Start of Block

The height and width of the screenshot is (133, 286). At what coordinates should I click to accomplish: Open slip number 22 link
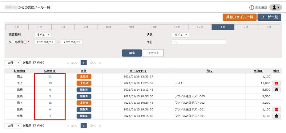[50, 77]
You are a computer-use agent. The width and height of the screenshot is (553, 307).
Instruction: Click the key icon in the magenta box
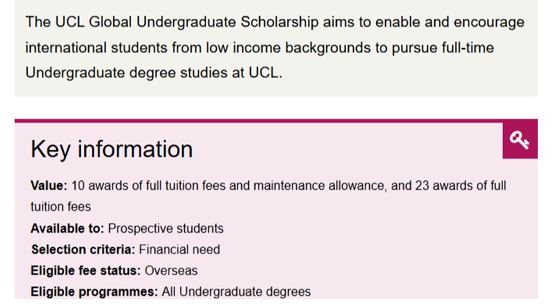pyautogui.click(x=519, y=140)
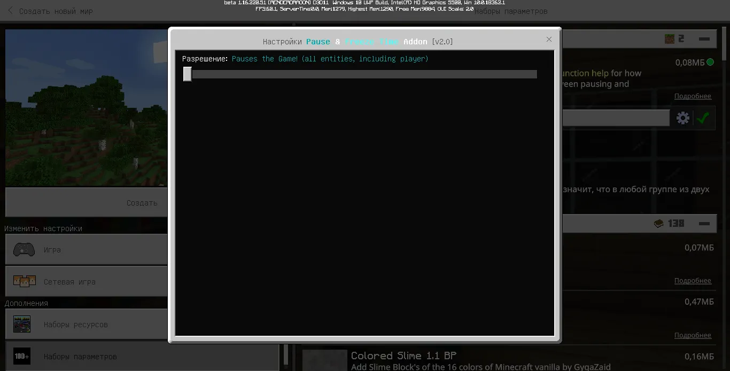The height and width of the screenshot is (371, 730).
Task: Open the Сетевая игра settings tab
Action: (87, 282)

End of Block

Activity> Lines from the one that contains "Instruction: Click the" to the final line of the material are the whole answer. Reproduce them word for word and skip the pictures.

Result of this exercise>
Instruction: Click the key icon in the magenta box
pyautogui.click(x=519, y=140)
The height and width of the screenshot is (371, 730).
Task: Open the Сетевая игра settings tab
Action: (87, 282)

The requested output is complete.